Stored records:
§ §

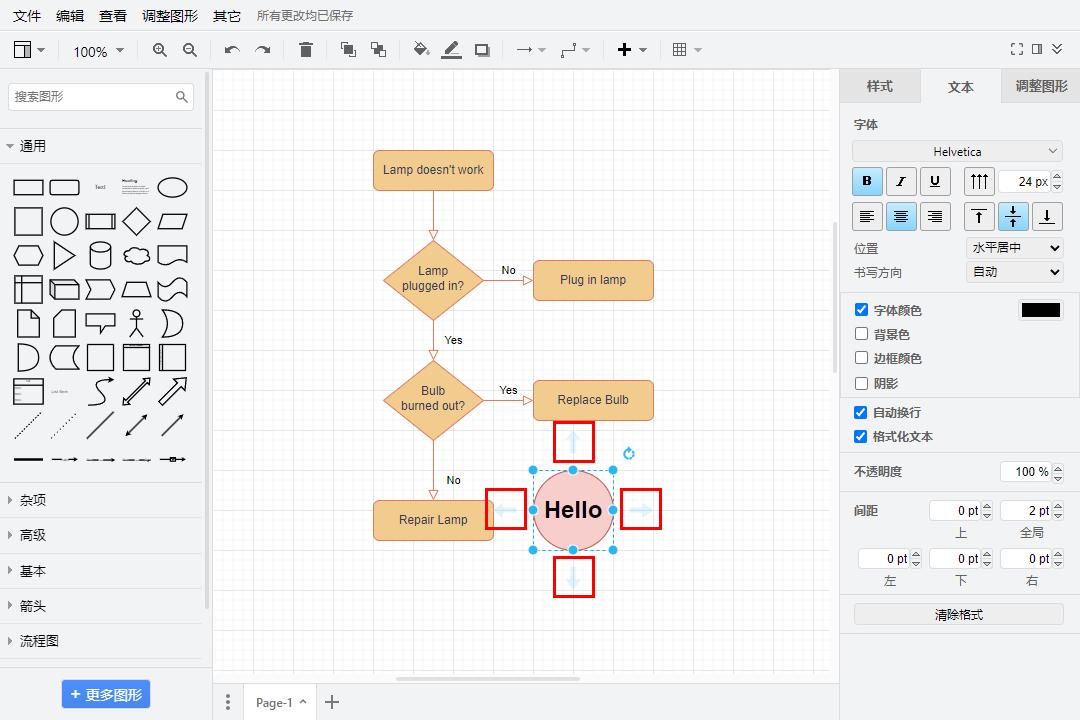Open the black font color swatch
1080x720 pixels.
[x=1040, y=310]
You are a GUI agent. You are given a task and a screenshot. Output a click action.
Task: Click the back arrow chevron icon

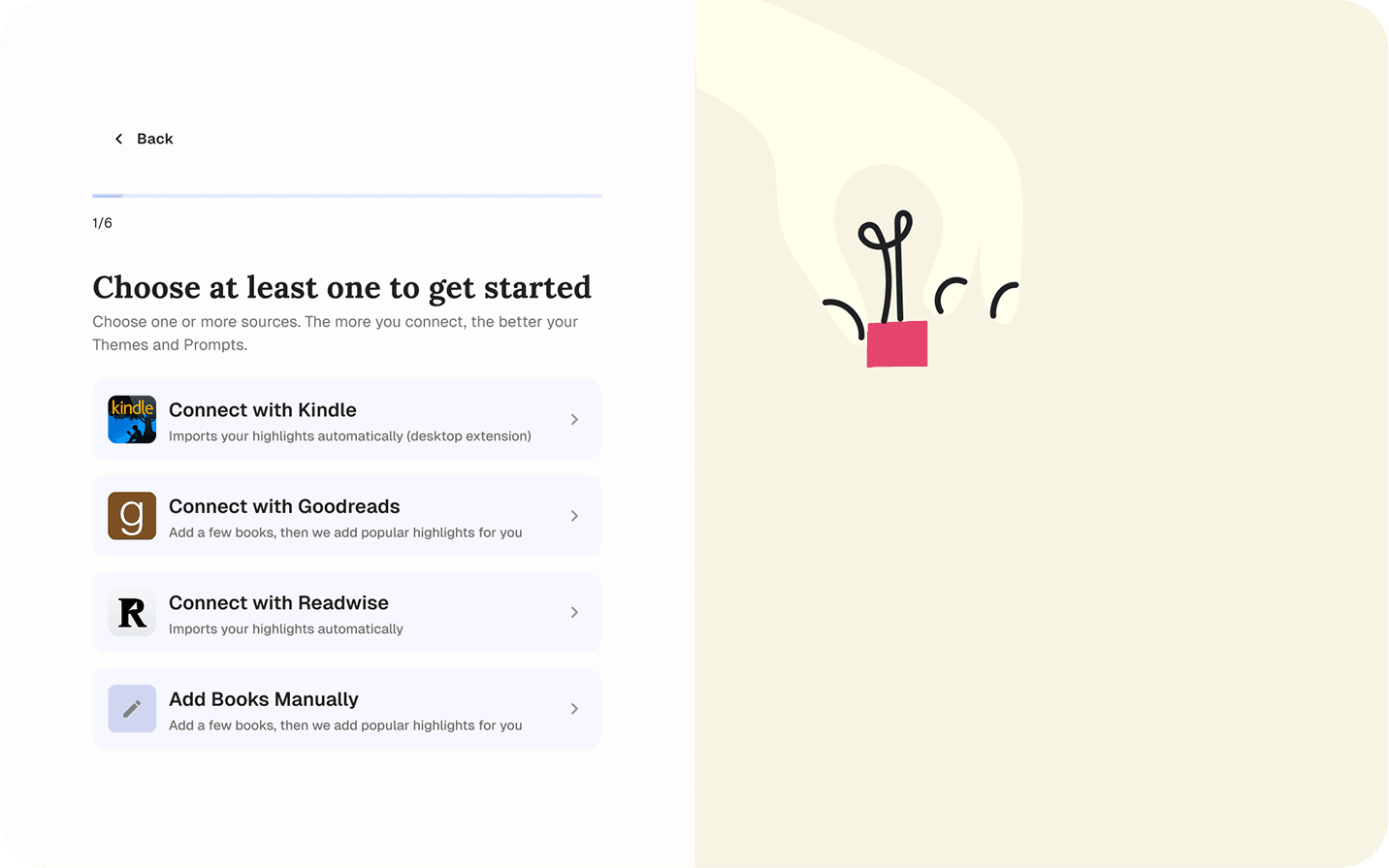119,139
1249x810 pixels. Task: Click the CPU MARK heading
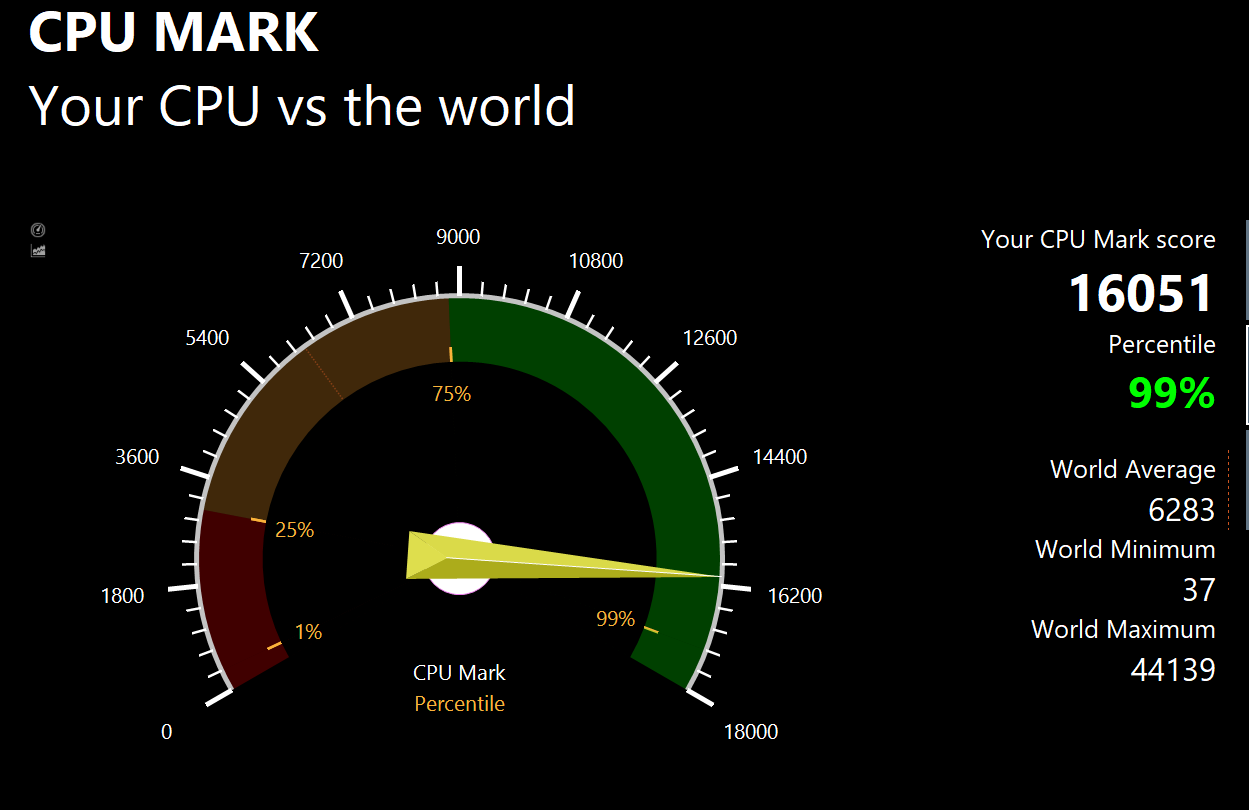pos(174,32)
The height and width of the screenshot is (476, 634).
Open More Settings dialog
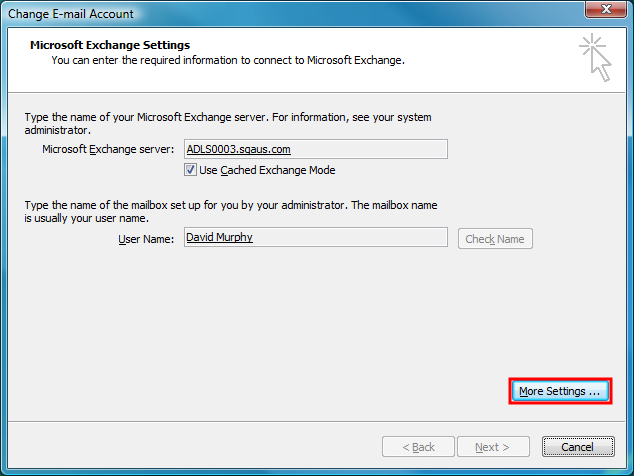pos(560,391)
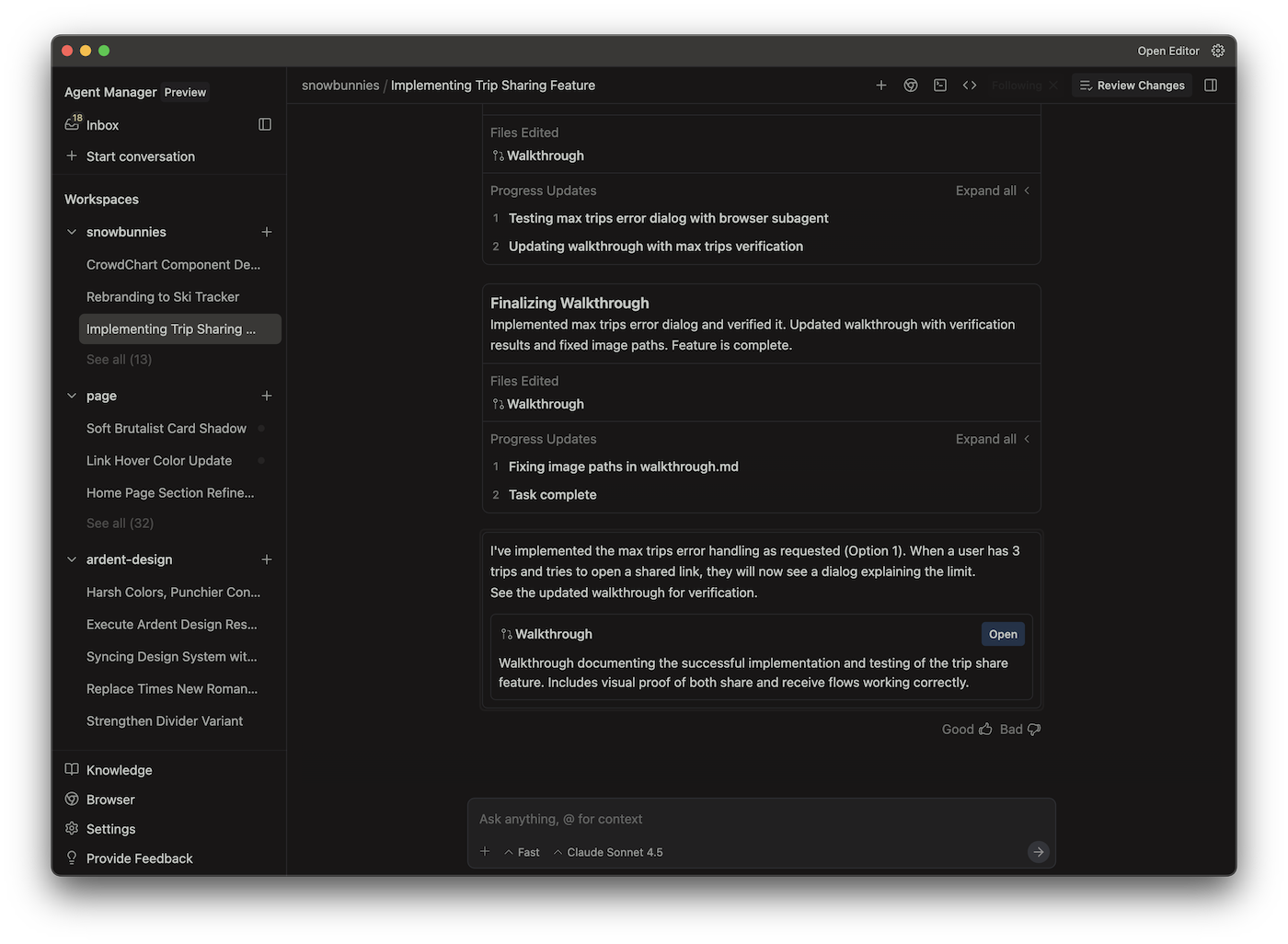Add context with plus icon in input box
Screen dimensions: 1288x944
pyautogui.click(x=485, y=852)
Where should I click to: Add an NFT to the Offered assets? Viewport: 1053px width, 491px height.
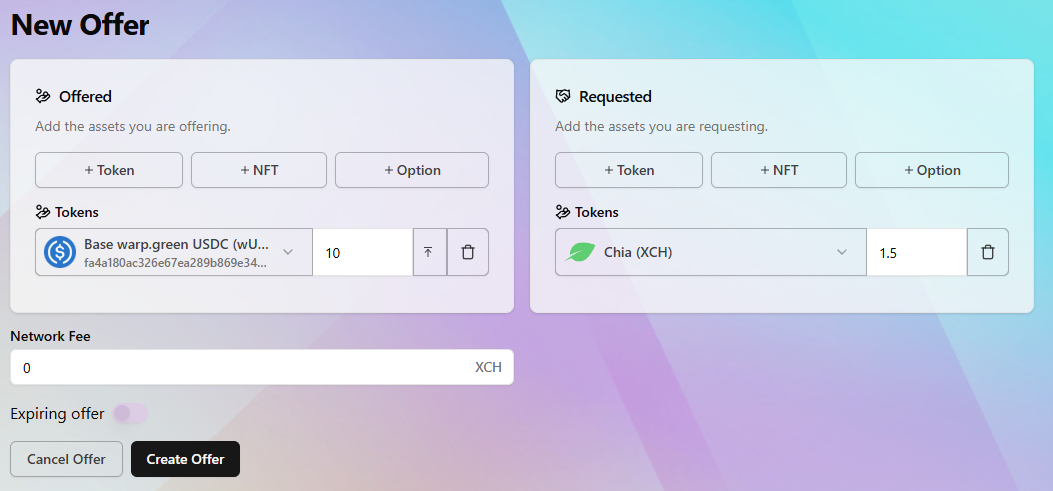(x=259, y=170)
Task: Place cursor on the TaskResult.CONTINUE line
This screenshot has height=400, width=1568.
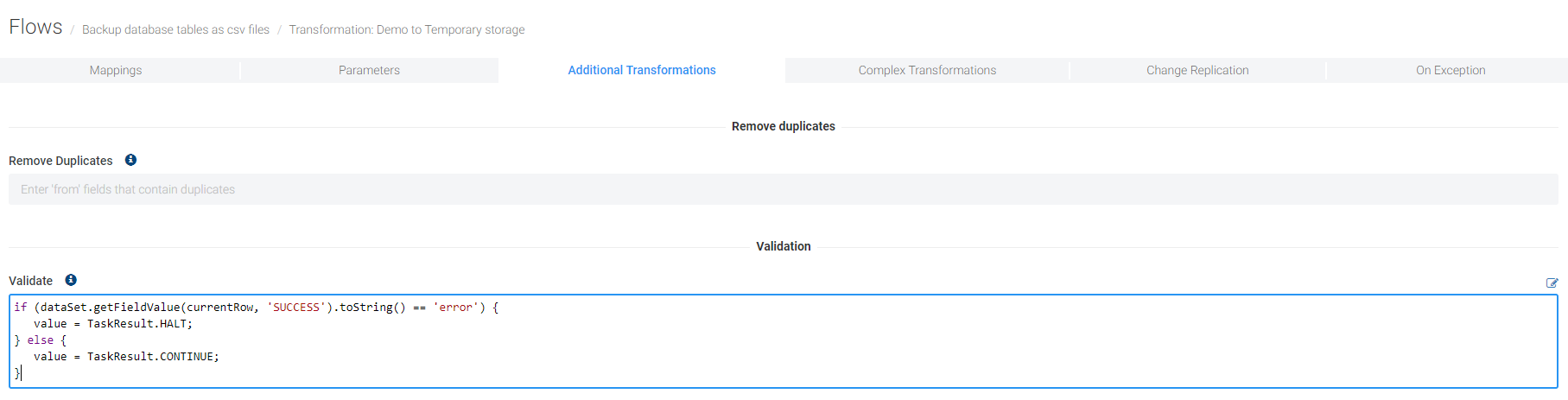Action: coord(152,357)
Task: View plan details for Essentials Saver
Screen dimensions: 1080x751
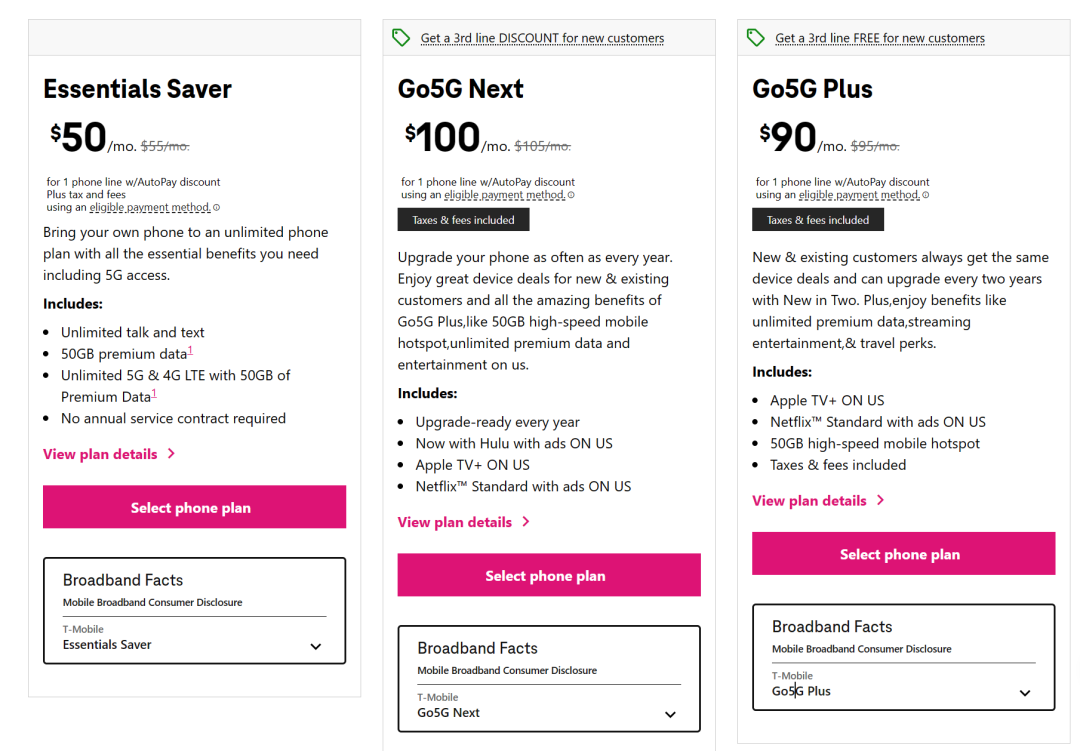Action: coord(101,454)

§ §

Problem statement:
Transcribe exactly the lines from the one containing "This screenshot has height=400, width=1568." through the last line of the records above, and nothing else. Leave out the pictures.

Solution to this exercise:
This screenshot has height=400, width=1568.
Action: coord(152,357)
Task: View plan details for Essentials Saver
Screen dimensions: 1080x751
Action: coord(101,454)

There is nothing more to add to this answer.